CBD products sometimes contain THC. This test can ensure it's at the legal limit.

May 30, 2021
Your THC-free CBD gummies may, in fact, contain THC. (Pixabay/Hans Braxmeier)

Your THC-free CBD gummies may, in fact, contain THC. (Pixabay/Hans Braxmeier)

An Indiana researcher has developed a new type of test that can determine concentrations of THC, the psychoactive compound in marijuana, rather than its presence alone, potentially introducing a more convenient means for manufacturers to protect consumers from unwanted and potentially illegal amounts of THC in legal CBD products.

The technology improves on existing tests, such as the Duquenois-Levine reagent, which was developed in the 1930s and is the predominant field test to which police currently have access, according to the patent application published May 6 by the U.S. Patent and Trademark Office. Because the Duquenois-Levine test detects only the presence of THC, not its concentration level, it can lead to the arrest of citizens who are in possession of legal products.

"A lot of these things that we're doing have been around for a long time, and we just do them because we've always done that, and they need to be updated," said inventor Charles Steele, a visiting instructor of physical science at Purdue University Northwest. "My goal with this was to make a product that would actually do what's currently needed, because tests that are being done now are not meeting the needs of law enforcement, industry or society as a whole."

According to Steele, with the largest companies being the exception, most manufacturers of CBD and derived products do not have the analytical resources to ensure that their products are within a 0.3% THC limit, as set by the U.S. Food and Drug Administration. Because so many producers cannot test their products precisely, many CBD products that are advertised as THC-free do, in fact, contain the psychoactive compound, partly because, under certain conditions, CBD can become THC.

CBD products — from gummy bears to mouthwash to pain-relief creams — have proliferated in recent years, and the industry is set to grow from $429.4 million to over $1.9 billion within the next five years. 

Steele has witnessed the result of this lack of quality control firsthand. Working with Purdue Northwest's STEM on the Road program, which brings him to northwestern Indiana high schools to foster interest in science, Steele has been introduced, by their arresting officers, to a number of students who had tested positive for THC after using hemp or CBD products they thought were legal. 

A 2020 study showed that 40% of U.S. teens have used CBD products, though other recent research shows that legalizing marijuana will not increase its use among the same demographic. 

One student Steele met through background research on his patent lost a nursing scholarship because she tested positive for THC after using products she thought were free of the compound. 

"It's a personal thing with me. I find kids with good track records who now have a drug possession charge on them because they were going to be cool and smoke hemp flower," Steele said in an interview with The Academic Times. "And — I'm sorry — these things shouldn't ruin your life."

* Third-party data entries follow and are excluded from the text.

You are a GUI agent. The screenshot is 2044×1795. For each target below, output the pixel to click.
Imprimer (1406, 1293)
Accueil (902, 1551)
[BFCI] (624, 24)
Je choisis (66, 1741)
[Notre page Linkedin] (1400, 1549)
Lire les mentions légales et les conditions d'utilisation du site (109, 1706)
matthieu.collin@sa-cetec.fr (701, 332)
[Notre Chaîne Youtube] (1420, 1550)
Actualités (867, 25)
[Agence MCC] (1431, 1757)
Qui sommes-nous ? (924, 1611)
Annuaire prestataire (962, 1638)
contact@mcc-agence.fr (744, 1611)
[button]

Meeting these students inspired Steele to test about a half-dozen CBD and hemp products in his lab, and all came back positive for THC, despite being marketed as THC-free. A CBD skin cream to ease bursitis pain led the bunch at 7% THC. 

Since then, he has tested 25 different CBD product types, including candies, cigarette paper and toothpaste, with his students. Of all the products that declared themselves THC-free, 50% to 70% returned positive results for the highly regulated compound. 

The first form of the test is a simple setup using two vials. The user places a small sample of testing material into a vial with hydrochloric acid and shakes it up. Then, the user adds a testing solution and shakes the vial again. The resulting mixture will change color, and the intensity of that color change will reflect how much THC the sample contains. While the test has already been licensed by a private company, Steele wants to have his technology verified independently. 

"I've done the work. The licensee has validated it. But from a scientific perspective, the inventor and the guy who's trying to sell it are not really credible to say it works," Steele said.

Steele is now working with a variety of agencies and a major chemical company to validate the test's efficacy. 

The application for the patent, "Portable detection and quantification method for Delta 9 THC," was filed on Nov. 6, 2020, with the U.S. Patent and Trademark Office. It was published May 6 with the application number US2021/0131952. The earliest priority date was Nov. 6, 2019. The inventor of the pending patent is Charles A. Steele, Purdue University Northwest. The assignee is Purdue Research Foundation.